Таким образом, в этом смысле старая, вечно оспариваемая и вечно утверждаемая философема о свободе воли не безосновательна, и церковный догмат о благодати и возрождении не лишен значения и смысла. Но мы неожиданно видим, что эта философема и этот догмат сливаются воедино, и мы теперь можем понять, в каком смысле замечательный философ Мальбранш сказал: «La liberte est un mystere»[145], и почему он был прав. Ибо именно то, что христианские мистики называют благодатью и возрождением, служит для нас единственным непосредственным проявлением свободы воли. Оно наступает лишь тогда, когда воля, достигнув познания своей сущности, обретает для себя в результате этого познания квиетив и тем освобождается от действия мотивов, лежащего в сфере другого способа познания, объектами которого служат только явления. Возможность такого проявления свободы составляет величайшее преимущество человека, навеки чуждое животному, так как условием этой возможности является обдуманность разума, которая позволяет обозревать жизнь в целом независимо от впечатлений настоящего. Животное лишено всякой возможности свободы, как лишено даже возможности подлинного, т. е. обдуманного выбора решений, предваряемого законченным конфликтом мотивов, которые для этого должны были бы выступить в виде абстрактных представлений. Поэтому с такой же необходимостью, с какой камень падает на землю, голодный волк вонзает свои зубы в мясо дичи, не имея возможности познать, что он есть одновременно и терзаемый, и терзающий. Необходимость – это царство природы, свобода – это царство благодати.

Поскольку, как мы это видели, самоупразднение воли исходит из познания, а всякое познание и понимание как таковые не зависят от произвола, то и описанное отрицание желания, приобщение к свободе не может быть вызвано преднамеренно, а вытекает из сокровенного отношения познания к желанию в человеке и потому наступает внезапно, как бы по наитию. Поэтому-то церковь и назвала его действием благодати, но так как последнее обусловлено еще, с ее точки зрения, восприятием благодати, то и действие квиетива в конце концов есть свободный акт воли. И так как в результате подобного действия благодати в корне изменяется и преобразуется все существо человека, так что он ничего уже не желает из всего того, чего до сих пор так страстно хотел, и действительно ветхий человек как бы совлекается в нем для нового, то церковь и назвала этот результат действия благодати возрождением. Ибо то, что она именует естественным человеком, отказывая ему в какой-либо способности к добру, это и есть воля к жизни, которая должна быть отринута, если мы хотим достигнуть освобождения от бытия, подобного нашему. За нашим бытием скрывается нечто иное, что становится для нас доступным только в силу того, что мы совлекаем с себя мир.

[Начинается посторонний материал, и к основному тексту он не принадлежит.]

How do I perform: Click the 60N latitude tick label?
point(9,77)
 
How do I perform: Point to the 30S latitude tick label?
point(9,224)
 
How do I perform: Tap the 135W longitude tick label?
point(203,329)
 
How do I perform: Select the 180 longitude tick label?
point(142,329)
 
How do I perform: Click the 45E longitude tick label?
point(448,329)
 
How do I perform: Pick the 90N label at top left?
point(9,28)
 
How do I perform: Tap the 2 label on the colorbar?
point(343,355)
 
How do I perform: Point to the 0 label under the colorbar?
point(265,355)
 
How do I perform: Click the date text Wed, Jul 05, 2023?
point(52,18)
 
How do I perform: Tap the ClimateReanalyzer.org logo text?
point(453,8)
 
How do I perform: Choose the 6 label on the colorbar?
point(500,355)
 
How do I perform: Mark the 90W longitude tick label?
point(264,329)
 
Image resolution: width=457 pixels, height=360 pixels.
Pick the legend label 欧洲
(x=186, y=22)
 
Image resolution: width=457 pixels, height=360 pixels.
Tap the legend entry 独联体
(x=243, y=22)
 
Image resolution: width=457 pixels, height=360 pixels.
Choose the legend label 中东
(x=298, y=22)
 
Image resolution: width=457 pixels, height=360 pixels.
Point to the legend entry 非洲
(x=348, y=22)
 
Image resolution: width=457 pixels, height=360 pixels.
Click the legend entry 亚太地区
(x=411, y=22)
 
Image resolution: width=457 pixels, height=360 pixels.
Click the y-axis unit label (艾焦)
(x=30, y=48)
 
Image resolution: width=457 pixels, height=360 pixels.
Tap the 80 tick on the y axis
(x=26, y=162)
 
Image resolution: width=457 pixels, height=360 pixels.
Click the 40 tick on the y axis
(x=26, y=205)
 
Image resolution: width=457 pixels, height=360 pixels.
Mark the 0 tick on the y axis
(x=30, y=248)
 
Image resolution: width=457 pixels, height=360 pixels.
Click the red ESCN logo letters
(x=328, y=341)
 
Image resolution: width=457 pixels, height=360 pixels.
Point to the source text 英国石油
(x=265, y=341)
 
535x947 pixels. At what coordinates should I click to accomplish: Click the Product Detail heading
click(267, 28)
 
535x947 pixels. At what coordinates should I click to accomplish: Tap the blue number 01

Имея в виду не индивидов согласно закону основания, но идею человека в ее единстве, христианское вероучение символизирует природу, утверждение воли к жизни в лице Адама, чей грех, унаследованный нами, т. е. наше единство с ним в идее, выражаемое во времени узами рождения, делает нас всех сопричастными страданию и вечной смерти, между тем как благодать, отрицание воли, спасение оно символизирует в лице вочеловечившегося Бога, который, будучи свободен от всякой греховности, т. е. от всякой воли к жизни, не мог поэтому и произойти, подобно нам, из решительного утверждения воли и не может, подобно нам, иметь тело, всецело представляющее собой конкретную волю, явление воли: нет, рожденный от непорочной Девы, он имеет лишь призрачное тело. Так гласит учение докетов – очень последовательных в этом отношении отцов церкви. В особенности учил этому Аппеллес; против него и его последователей восстал Тертуллиан. Но даже и Августин комментирует место «Бог послал Сына Своего в подобии плоти греховной» (Рим. 8, 3) следующим образом: «Ибо не была в Нем греховна плоть, рожденная не от плотской похоти; но в нем было все-таки подобие плоти греховной, ибо это была смертная плоть» (Liber 83 quaestion., qu. 66). Он же в своем произведении, названном Opus imperfectum[146] (1, 47), учит, что первородный грех – это одновременно и грех, и кара. Грех этот таится уже в новорожденных младенцах, но обнаруживается лишь тогда, когда они вырастут. Однако, согласно Августину, источник этого греха надо выводить из воли согрешающего. Таким грешником и был Адам, но в нем существовали мы все; Адам стал несчастным, и в нем мы все стали несчастными.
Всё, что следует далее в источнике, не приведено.